Futures in New York slid 0.8 percent to settle at $60.19 a barrel on Friday, a day after falling into a bear market on concerns growing supplies will overwhelm the market, as the U.S. offered nations waivers to continue buying Iranian oil.
It’s all eyes on OPEC as U.S. oil prices fell for 10 consecutive days, wiping out any gains for the year. The plunge will push OPEC and its allies into a corner as they gather in a highly-anticipated meeting this weekend that could yield a signal on future production cuts.
“The Iranian sanctions were supposed to be a game-changer in the market,” said Michael Loewen, a commodities strategist at Scotiabank in Toronto. Producers have been “attempting to pump as much oil as possible right now to soften the blow of those Iranian sanctions, yet Trump comes out and gives waivers.”

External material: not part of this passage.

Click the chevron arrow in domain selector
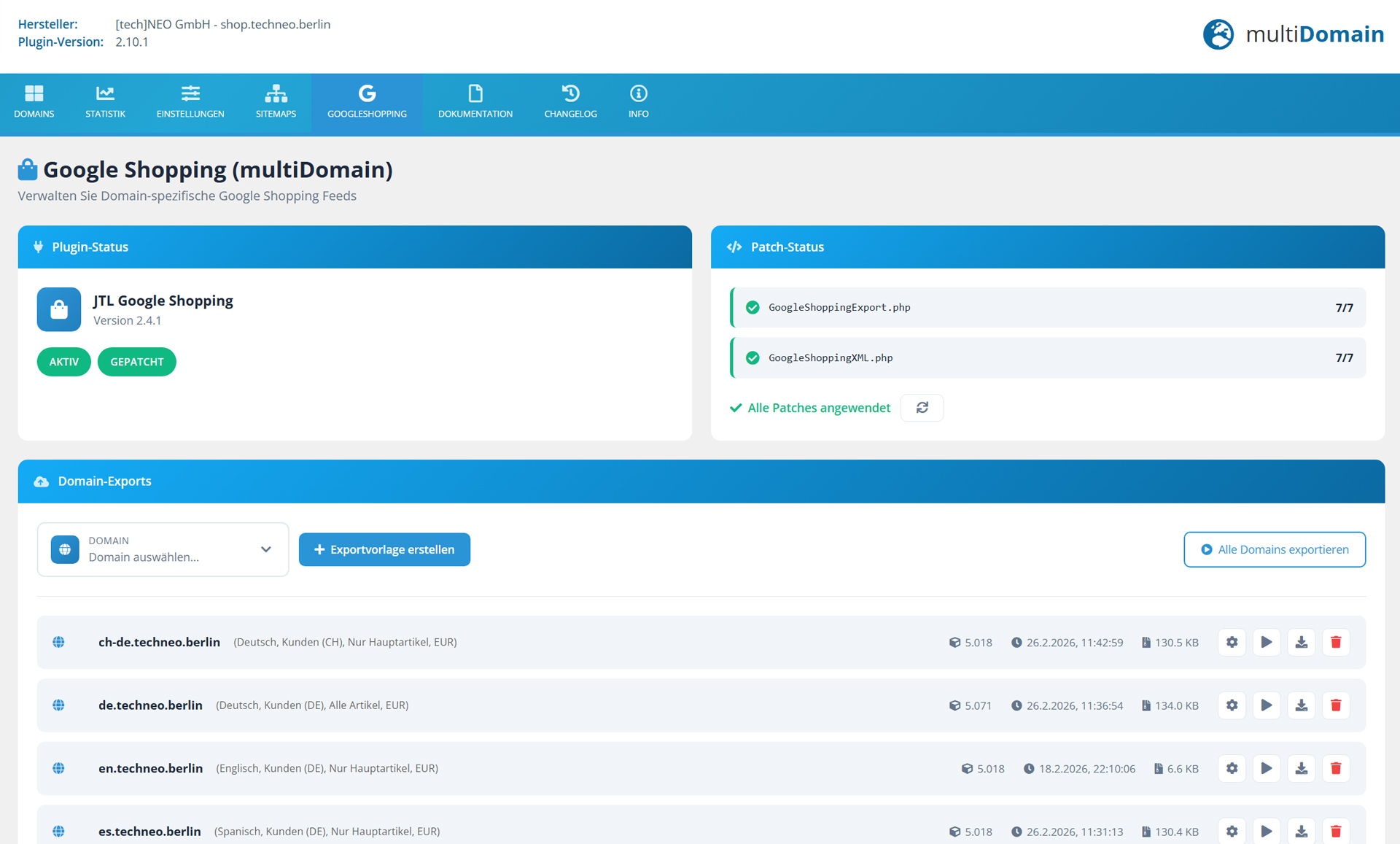Viewport: 1400px width, 844px height. pos(266,549)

rude’s slump from its early-October peak above $76 a barrel comes as U.S. production is at a record, OPEC output is at the highest since 2016, more Iranian crude might make it to market then previously thought and demand growth remains a concern.
WTI futures fell 4.7 percent this week. Total volume traded was about 44 percent above the 100-day average on Friday, while a measure of oil market volatility jumped to the highest level since late 2016.
Brent futures for January settlement fell 47 cents to end the session at $70.18 a barrel on the London-based ICE Futures Europe exchange, the lowest since April 9. The global benchmark crude traded at a $9.82 premium to January WTI.
A potential agreement by OPEC to return to output cuts would mark the second production U-turn for the group this year. For Saudi Arabia — the world’s biggest crude exporter — it would be the third time in recent years that the kingdom has delivered a supply surge only to quickly backtrack on it.
Other oil-market news:
Gasoline futures sank 1.4 percent to settle at $1.6214 a gallon.
Money managers cut their bullish ICE Brent crude oil bets by 47,064 net-long positions to 260,048, weekly ICE Futures Europe data on futures and options show.
Oil explorers boosted U.S. drilling activity this week. Working American oil rigs rose by 12 this week to 886, the biggest jump since late May, according to data from Baker Hughes.